Could you reproduce the records below from the line with "The image size is (1568, 434)." up to and including the line with "click(x=1071, y=628)", swapping "thumbs down" for "thumb-down button" and leaving everything else unchanged?

──────

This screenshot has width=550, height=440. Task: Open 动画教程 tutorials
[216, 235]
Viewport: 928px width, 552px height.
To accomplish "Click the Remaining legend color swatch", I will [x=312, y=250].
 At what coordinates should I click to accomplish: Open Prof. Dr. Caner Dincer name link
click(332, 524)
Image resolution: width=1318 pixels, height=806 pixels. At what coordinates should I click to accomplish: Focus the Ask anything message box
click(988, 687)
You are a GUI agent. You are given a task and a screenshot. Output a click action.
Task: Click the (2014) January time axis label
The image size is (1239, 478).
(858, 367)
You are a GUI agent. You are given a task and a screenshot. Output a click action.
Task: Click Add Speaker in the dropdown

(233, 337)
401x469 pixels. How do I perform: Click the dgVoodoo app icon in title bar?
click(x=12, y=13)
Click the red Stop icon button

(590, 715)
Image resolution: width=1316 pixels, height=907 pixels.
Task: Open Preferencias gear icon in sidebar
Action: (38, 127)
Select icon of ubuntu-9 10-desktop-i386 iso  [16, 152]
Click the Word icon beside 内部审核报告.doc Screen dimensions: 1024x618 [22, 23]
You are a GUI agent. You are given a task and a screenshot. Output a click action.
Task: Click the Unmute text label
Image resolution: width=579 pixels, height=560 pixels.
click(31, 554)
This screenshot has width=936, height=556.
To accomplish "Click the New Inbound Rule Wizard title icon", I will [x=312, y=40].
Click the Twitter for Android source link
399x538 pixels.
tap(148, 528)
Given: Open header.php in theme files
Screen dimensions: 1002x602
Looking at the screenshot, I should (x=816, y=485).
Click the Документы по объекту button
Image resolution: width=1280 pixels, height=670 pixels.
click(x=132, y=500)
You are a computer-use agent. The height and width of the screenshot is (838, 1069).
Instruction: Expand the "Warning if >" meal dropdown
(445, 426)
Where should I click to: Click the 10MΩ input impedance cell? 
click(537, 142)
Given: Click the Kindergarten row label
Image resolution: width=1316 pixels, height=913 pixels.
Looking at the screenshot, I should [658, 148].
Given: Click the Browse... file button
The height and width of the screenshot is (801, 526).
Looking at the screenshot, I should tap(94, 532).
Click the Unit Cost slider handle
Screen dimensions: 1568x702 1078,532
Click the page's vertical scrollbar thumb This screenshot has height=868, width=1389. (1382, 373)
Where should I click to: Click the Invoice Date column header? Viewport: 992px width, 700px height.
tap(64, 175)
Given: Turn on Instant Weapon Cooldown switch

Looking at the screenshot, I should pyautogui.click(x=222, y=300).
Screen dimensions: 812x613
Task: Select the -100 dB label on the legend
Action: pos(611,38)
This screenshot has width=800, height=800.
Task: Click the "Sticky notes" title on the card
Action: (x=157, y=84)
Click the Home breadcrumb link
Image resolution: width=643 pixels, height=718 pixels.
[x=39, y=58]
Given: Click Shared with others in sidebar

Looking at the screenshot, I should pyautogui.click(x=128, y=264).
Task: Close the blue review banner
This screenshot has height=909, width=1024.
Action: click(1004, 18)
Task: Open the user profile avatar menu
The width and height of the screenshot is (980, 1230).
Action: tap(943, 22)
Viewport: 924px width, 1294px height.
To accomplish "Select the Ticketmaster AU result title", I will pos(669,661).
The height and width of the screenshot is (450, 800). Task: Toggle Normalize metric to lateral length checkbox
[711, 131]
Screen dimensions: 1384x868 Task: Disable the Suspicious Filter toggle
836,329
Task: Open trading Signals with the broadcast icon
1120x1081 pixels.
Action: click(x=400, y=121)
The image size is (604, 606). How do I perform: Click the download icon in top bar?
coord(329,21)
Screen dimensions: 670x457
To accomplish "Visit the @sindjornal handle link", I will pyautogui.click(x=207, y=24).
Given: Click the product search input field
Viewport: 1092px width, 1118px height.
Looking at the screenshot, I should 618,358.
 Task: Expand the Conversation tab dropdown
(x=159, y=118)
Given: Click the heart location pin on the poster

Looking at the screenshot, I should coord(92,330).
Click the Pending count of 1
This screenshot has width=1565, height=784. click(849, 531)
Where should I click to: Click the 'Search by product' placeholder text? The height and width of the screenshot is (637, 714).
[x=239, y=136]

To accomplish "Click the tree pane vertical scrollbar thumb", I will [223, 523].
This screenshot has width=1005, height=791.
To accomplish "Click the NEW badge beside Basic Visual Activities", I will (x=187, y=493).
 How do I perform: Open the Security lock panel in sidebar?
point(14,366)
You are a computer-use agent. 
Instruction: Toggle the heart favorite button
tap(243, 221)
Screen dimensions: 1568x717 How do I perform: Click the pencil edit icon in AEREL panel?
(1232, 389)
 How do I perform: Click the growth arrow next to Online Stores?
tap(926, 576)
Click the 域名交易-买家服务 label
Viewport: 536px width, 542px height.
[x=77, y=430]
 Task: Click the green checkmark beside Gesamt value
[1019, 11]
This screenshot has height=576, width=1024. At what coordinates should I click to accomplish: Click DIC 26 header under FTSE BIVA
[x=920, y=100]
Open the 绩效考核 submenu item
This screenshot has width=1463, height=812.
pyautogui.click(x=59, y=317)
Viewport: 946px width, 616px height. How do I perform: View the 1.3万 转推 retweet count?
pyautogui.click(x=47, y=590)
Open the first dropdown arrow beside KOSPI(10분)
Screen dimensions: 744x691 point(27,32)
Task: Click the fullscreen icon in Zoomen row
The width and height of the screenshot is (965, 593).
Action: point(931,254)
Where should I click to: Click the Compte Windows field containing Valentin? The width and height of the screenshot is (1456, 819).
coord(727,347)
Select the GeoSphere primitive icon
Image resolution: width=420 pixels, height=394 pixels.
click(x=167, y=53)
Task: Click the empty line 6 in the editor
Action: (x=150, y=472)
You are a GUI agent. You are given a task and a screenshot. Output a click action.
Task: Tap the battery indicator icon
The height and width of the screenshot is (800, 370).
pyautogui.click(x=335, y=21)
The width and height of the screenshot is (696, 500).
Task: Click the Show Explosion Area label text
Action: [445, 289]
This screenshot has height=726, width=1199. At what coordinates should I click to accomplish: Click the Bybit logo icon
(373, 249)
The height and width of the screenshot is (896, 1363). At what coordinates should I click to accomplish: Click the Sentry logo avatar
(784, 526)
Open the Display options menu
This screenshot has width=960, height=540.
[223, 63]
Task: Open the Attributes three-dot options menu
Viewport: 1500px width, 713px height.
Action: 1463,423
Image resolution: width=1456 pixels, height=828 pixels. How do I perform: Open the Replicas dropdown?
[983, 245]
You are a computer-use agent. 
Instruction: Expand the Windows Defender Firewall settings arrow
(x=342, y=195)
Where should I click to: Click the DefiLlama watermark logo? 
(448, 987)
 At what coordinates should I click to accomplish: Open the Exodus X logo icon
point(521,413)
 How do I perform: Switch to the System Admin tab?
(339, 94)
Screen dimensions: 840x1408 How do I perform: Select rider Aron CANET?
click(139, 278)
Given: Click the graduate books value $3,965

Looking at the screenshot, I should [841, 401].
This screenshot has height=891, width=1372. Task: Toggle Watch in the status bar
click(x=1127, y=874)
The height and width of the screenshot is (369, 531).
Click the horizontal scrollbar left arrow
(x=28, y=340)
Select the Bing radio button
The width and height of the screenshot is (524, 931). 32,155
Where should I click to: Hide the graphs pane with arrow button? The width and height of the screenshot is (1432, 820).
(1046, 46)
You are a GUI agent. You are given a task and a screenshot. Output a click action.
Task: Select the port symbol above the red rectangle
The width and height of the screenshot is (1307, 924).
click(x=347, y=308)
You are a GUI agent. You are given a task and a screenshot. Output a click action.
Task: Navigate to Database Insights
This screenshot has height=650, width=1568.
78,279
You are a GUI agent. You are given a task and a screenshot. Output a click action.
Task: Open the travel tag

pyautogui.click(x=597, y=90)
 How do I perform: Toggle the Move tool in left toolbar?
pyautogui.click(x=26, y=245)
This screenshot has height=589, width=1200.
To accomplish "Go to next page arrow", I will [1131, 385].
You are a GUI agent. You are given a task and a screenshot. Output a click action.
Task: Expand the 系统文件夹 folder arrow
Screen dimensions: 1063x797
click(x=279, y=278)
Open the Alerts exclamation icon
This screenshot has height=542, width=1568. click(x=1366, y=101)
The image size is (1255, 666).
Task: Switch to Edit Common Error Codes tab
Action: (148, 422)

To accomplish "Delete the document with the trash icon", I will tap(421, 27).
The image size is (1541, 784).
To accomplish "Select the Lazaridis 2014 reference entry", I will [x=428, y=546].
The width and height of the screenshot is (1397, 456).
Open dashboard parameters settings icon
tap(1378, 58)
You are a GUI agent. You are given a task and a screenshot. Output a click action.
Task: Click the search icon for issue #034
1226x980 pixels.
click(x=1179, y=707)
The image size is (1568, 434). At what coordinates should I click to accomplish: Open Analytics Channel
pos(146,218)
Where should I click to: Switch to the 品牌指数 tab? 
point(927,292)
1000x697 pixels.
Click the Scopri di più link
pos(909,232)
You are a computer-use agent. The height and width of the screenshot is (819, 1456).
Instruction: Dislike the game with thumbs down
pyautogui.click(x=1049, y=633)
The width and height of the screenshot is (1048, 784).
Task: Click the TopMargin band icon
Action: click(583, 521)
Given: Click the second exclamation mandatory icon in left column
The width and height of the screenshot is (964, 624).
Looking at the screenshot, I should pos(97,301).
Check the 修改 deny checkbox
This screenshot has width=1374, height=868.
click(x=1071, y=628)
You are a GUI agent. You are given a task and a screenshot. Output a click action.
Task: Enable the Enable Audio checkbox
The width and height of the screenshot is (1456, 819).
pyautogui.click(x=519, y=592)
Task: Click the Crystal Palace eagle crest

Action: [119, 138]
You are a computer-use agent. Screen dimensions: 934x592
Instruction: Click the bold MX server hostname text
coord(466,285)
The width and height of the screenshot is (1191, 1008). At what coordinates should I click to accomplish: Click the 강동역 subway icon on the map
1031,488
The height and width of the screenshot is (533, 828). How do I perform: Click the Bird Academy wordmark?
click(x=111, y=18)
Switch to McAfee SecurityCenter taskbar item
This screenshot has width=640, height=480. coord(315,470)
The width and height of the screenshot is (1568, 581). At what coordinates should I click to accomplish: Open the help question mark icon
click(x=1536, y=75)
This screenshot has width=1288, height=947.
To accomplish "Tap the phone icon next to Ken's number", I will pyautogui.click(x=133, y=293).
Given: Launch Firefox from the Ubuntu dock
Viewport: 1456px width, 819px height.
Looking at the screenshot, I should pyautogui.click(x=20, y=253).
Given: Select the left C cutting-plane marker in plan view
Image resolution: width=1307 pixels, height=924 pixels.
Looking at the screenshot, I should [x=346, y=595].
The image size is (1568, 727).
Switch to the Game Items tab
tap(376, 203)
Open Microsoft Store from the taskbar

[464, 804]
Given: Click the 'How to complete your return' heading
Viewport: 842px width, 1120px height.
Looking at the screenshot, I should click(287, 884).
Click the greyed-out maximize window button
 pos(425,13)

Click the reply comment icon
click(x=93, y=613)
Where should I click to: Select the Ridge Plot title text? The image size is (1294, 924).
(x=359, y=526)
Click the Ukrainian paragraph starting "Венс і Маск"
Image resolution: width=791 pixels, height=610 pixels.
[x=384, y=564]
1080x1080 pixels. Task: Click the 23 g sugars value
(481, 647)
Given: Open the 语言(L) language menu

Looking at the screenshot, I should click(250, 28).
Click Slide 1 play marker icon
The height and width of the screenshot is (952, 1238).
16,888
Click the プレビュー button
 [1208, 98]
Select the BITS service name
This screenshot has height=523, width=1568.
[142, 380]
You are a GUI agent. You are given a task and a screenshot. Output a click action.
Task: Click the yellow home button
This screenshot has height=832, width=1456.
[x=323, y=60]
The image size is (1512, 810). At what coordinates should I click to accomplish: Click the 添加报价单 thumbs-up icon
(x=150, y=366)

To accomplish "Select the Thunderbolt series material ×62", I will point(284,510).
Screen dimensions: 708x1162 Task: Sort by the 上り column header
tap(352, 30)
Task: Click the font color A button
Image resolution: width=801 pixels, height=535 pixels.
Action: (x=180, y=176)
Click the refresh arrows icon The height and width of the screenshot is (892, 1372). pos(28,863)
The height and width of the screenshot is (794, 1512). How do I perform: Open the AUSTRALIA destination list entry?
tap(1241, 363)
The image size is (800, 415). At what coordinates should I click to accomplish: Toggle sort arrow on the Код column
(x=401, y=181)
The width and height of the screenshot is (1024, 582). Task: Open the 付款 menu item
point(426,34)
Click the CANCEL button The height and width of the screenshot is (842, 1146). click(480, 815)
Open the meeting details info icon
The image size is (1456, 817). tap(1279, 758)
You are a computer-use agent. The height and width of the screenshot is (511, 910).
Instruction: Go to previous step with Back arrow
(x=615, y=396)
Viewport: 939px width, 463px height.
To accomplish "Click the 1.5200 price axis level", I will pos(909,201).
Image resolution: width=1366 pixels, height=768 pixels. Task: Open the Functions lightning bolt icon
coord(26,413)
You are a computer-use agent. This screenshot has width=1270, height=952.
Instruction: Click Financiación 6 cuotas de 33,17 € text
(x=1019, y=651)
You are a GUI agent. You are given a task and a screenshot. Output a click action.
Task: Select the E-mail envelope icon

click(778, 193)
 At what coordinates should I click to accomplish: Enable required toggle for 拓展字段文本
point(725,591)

──────

Written response:
The image size is (1568, 434). At what coordinates should I click to accomplish: Open Analytics Channel
pos(146,218)
Where should I click to: Switch to the 品牌指数 tab? 
point(927,292)
1000x697 pixels.
Click the Scopri di più link
pos(909,232)
You are a computer-use agent. The height and width of the screenshot is (819, 1456).
Instruction: Dislike the game with thumb-down button
pyautogui.click(x=1049, y=633)
The width and height of the screenshot is (1048, 784).
Task: Click the TopMargin band icon
Action: click(583, 521)
Given: Click the second exclamation mandatory icon in left column
The width and height of the screenshot is (964, 624).
Looking at the screenshot, I should pos(97,301).
Check the 修改 deny checkbox
This screenshot has width=1374, height=868.
click(x=1071, y=628)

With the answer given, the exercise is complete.